Referring to FIG. 9, in response to the community bonus game being triggered and the introduction of the bonus being complete, the primary display 114 a displays an exemplary group selection screenshot 265 that indicates to the first player that the first player should select one of the three groups of player-selectable elements 270 a-c. In the illustrated example the first player selects the second group of player-selectable elements 270 b, which is highlighted (bolded) to indicate that it was selected. Thus, the first player will be eligible to win between 40 and 200 credits during the first play of the community bonus game, which will be enhanced by the 1× multiplier associated with the first available bonus-game asset 216 a. Had the first player selected the first group of player-selectable elements 270 a, the first player would have been eligible to win between 80 and 120 credits. Similarly, had the first player selected the third group of player-selectable elements 270 c, the first player would have been eligible to win between 0 and 350 credits. Thus, the player perceives the ability to determine the volatility of the potential community bonus game awards, which adds excitement and anticipation to the community bonus game.

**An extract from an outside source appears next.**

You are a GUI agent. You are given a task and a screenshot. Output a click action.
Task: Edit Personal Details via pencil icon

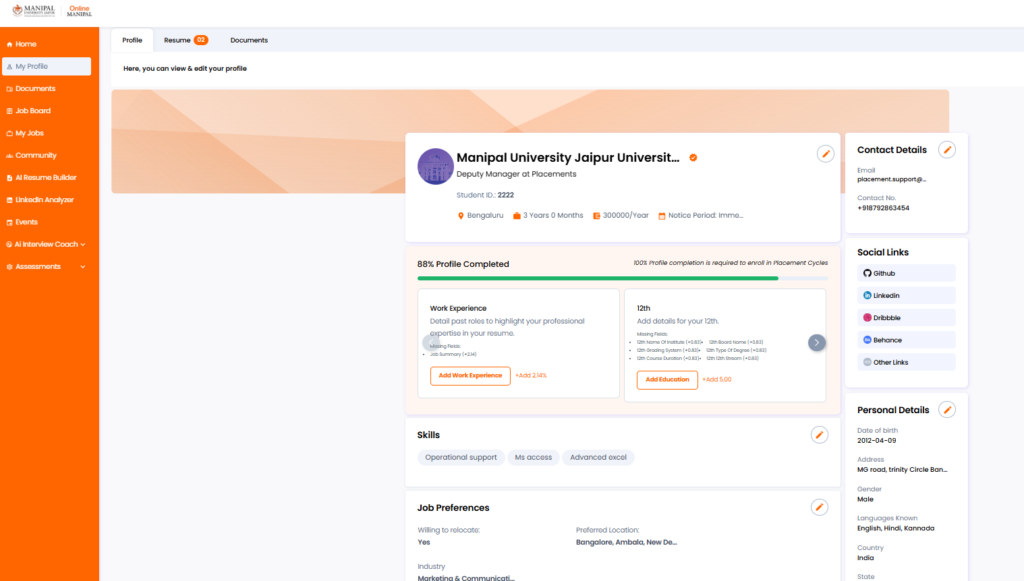click(x=947, y=410)
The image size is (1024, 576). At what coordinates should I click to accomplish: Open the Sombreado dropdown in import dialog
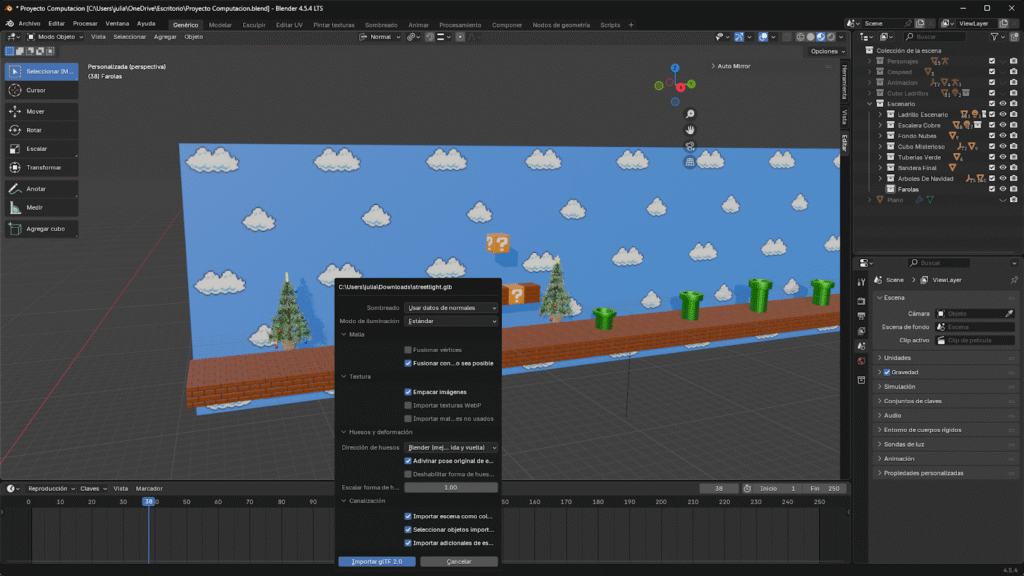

Referring to FIG. 10, in response to the player selecting one of the second group of player-selectable elements 270 b, the primary display 114 a displays an exemplary target selection screenshot 267 that indicates to the first player that the first player should select one of a multitude of player-selectable elements or targets 280. Each one of the player-selectable elements or targets 280 is associated with a bonus award included in the second bonus award range 271 b (between 40 and 200 credits). In the example, the first player selects one of the targets 280 a. Had the player not made a selection within a predetermined amount of time (e.g., 10 seconds), an automatic selection would have been made for the player to keep the community bonus game progressing.

Referring to FIG. 11, in response to the first player selecting the target 280 a, the primary display 114 a displays a bonus-award screenshot 269, which indicates to the first player that the selected one 280 a of the player-selectable elements 280 was associated with a bonus award of one hundred and eighty (180) credits.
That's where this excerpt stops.